Western Australians along a 1400 kilometre stretch of coastline are being warned to get out or batten down, as two cyclones are set to hit coastal communities this weekend.
In a very rare occurrence, two separate cyclones – Cyclone Seroja and Cyclone Odette – have become intertwined and are now spinning around each other about 500km off the coast of WA.

A former tropical low, Cyclone Odette strengthened into a cyclone this morning, becoming the seventh such weather event to be named in the Australian region so far this season.

Cyclone Seroja is currently a Category One storm but is expected to strengthen into a Category Three by the time it makes landfall on Sunday.

Residents from Perth all the way up to Onslow in the Pilbara are being warned of destructive winds of up to 150 kilometres, intense rainfall and the risk of flash flooding.

First to be impacted will be the area around Exmouth, when Cyclone Odette hits on Saturday night, bringing a brief but intense period of heavy rain and strong to gale-force winds with the possibility of flash flooding.

Some regions could see a month’s worth of rain in a single day.

Cyclone Seroja and tropical low 23U are currently dumbelling around each other off the WA coast, in what is known as the ‘Fujiwhara effect’. (9News)

Then, late on Sunday or early Monday, the stronger of the two systems, Cyclone Seroja, will make landfall, bringing with it dangerous winds of up to 150 kilometres, heavy rain and flash floods.

The Bureau of Meteorology is warning that dangerous surf and a large storm surge will make conditions on the oceans treacherous.

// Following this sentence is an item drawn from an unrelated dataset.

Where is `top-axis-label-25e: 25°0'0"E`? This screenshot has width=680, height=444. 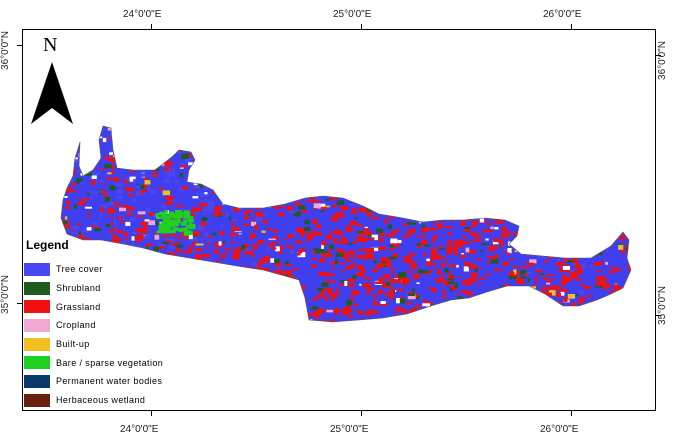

The storm cell is expected to first make landfall between Carnarvon and Jurien Bay.

It is unusual for a tropical storm to make its way so far south.

The Bureau of Meteorology has warned that this is “an area not accustomed to tropical cyclones, making impacts more significant”.

“Tropical Cyclone Seroja has already brought widespread devastation and deaths to parts of Timor Leste state and Indonesia,” Bureau of Meteorology meteorologist Jonathan How said.

“Over the coming days, both Seroju and 23U (now Cyclone Odette) will strengthen and dumbbell around each other. This is known as the Fujiwhara effect and isn’t often seen.”

East coast flood disaster now stretching 600km

The rarity of the event – last seen in Western Australia in the 1950s – is making the storms’ paths difficult for meteorologists to predict, but it’s expected that Cyclone Seroju will build in strength as it profits off the smaller low.

Severe weather may also extend into the Western Australian wheat beat, as Cyclone Seroja continues its path inland.